◆ **Document extract**
* * *
Anyone? Anything? Just to clarify, I'm looking for stuff that is fun, modern, young-ish. I've got a quirky sense of style and don't want giant mumus, oversized tshirts, and elastic pants.


----------



## dreamer72fem (Apr 11, 2010)

I am not a sewing person, but my mom did work at Simplicity Pattern Company for YEARS and she always was fighting to get larger size patterns and they do have many plus size patterns now. So I would do a search for them and see what they have to offer. I know that WalMart use to carry their patterns. Hope that is some help.
Stacey


----------



## LillyBBBW (Apr 11, 2010)

I'm probably going to tell you remedial stuff you already know. You have to know your own body in a way. Get a good tape measure and have yourself measured by a second party. Not just the hips waist, chest and arm circumference but also the distance between your hip and your waist, your bust and your waist, you neck and your bust, your inseam - anything that can be measured, measure it. I would highly recommend getting a tape measure from a quilting supply store because it's going to go up to 120 inches rather than the standard 60 that the regular ones do.
* * *
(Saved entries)
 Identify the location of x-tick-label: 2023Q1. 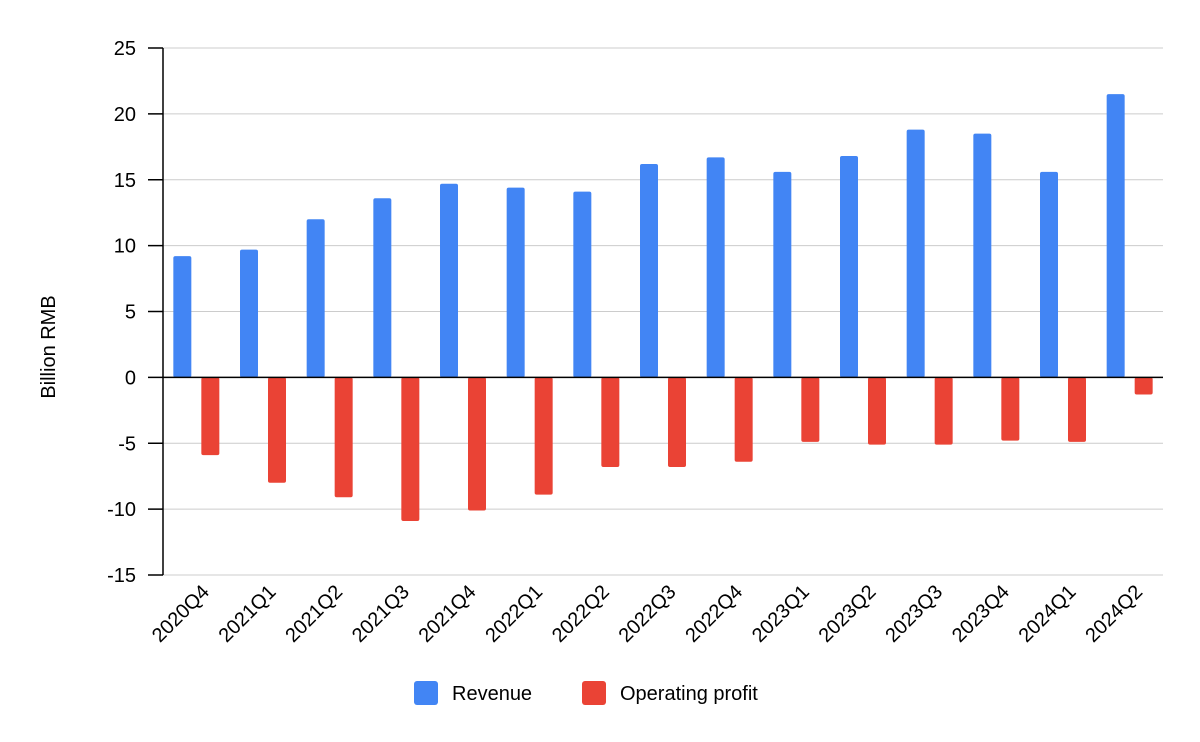
(781, 614).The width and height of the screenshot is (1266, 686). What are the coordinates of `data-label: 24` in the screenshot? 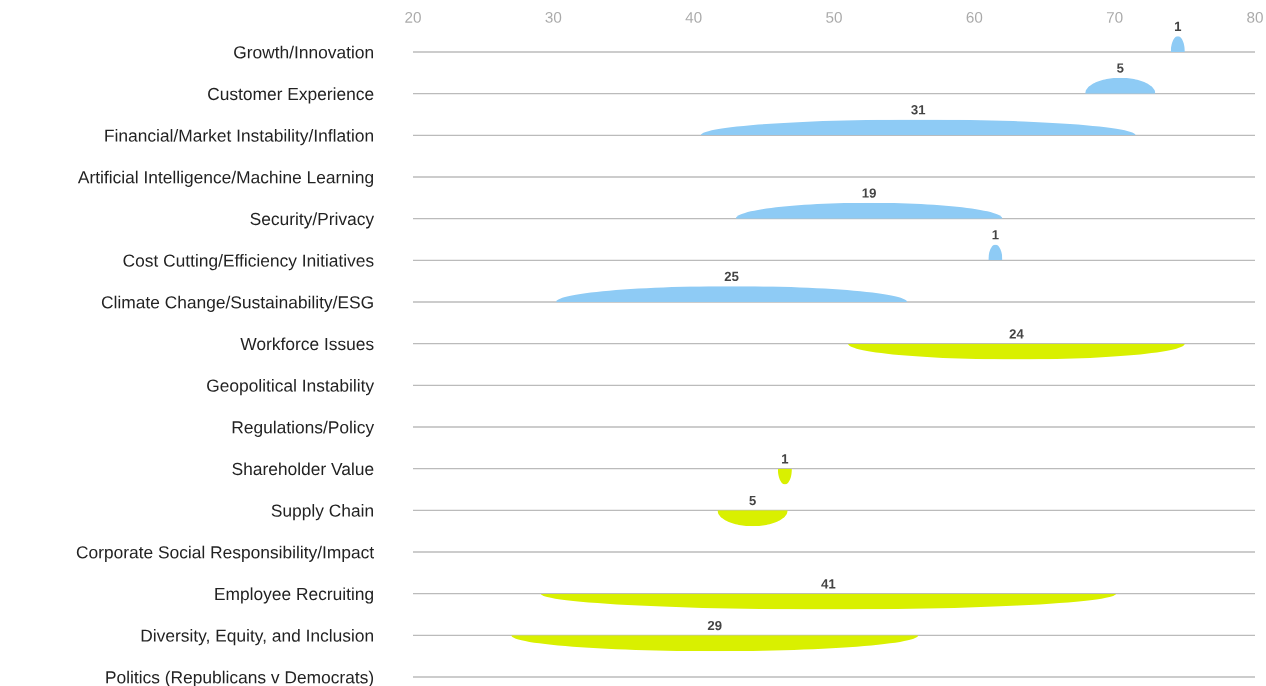 It's located at (1016, 334).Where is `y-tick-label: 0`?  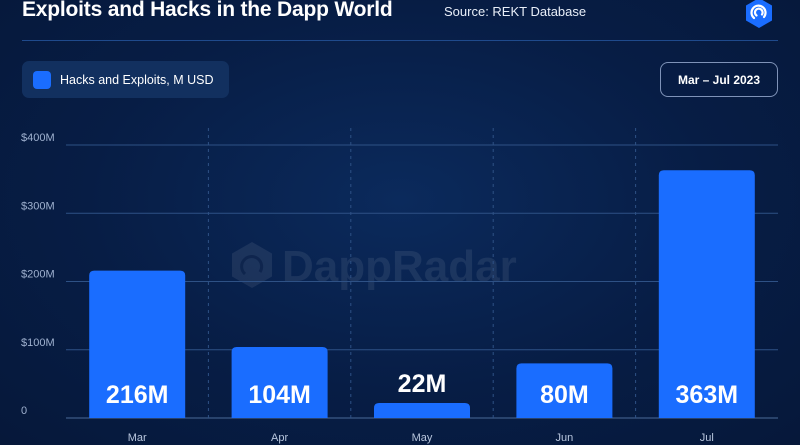
y-tick-label: 0 is located at coordinates (24, 411).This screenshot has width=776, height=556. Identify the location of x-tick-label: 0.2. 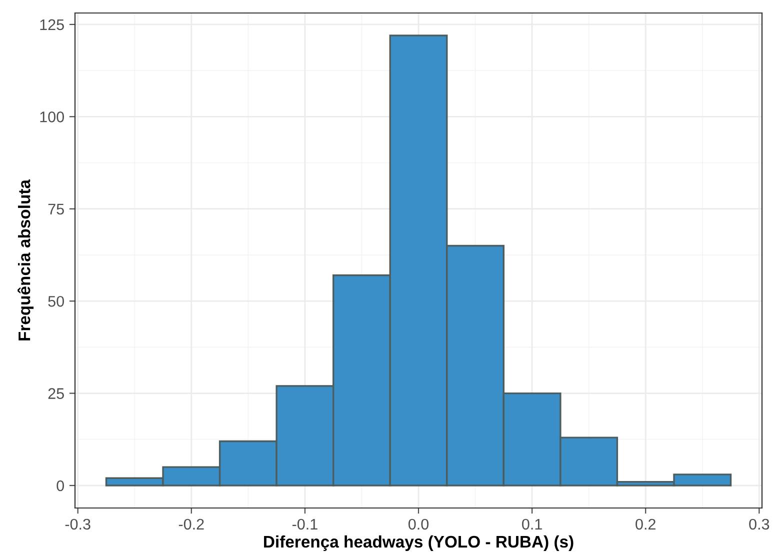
* * *
◆ **Assignment 1**
Rewrite the plus-size sewing thread starting at "Anyone? Anything? Just" and ending at "is some help.", putting "Target" in place of "WalMart".
◆ **Assignment 2**
Extend the plus-size sewing thread from its last sentence.
The lines above stand apart from the plus-size sewing thread.

◆ **Answer section 1**
Anyone? Anything? Just to clarify, I'm looking for stuff that is fun, modern, young-ish. I've got a quirky sense of style and don't want giant mumus, oversized tshirts, and elastic pants.


----------



## dreamer72fem (Apr 11, 2010)

I am not a sewing person, but my mom did work at Simplicity Pattern Company for YEARS and she always was fighting to get larger size patterns and they do have many plus size patterns now. So I would do a search for them and see what they have to offer. I know that Target use to carry their patterns. Hope that is some help.

◆ **Answer section 2**
When you purchase a pattern the measurements are usually listed on the package telling you what size the pattern will accomodate. I usualy buy the largest size in any pattern and start from there. In general I find that patterns will accomodate me everywhere but in the hips. My hips are exceptionally large even though I do not qualify as a pear. I usually have to do some improvising with patterns but surprisingly patterns will sometimes underestimate the fit. For a sewing class I bought a pattern for some unisex pajama pants and even in the largest size they were supposed to be too small according to the packaging. I made them exactly as described and they fit me like a roomy glove. Patterns are iffy at times.

A ruler is going to be your best friend when altering a pattern. When you open the pattern there are usually 3 to 4 choices in size outlined on it in which to cut it out. These size markings are usually equal distance apart. You can usually increase the size by aligning a ruler along the graduating path that the sizing difference takes place, and then mark a new place in the size area according to the distance between the other markings and how much larger you want to make the garment.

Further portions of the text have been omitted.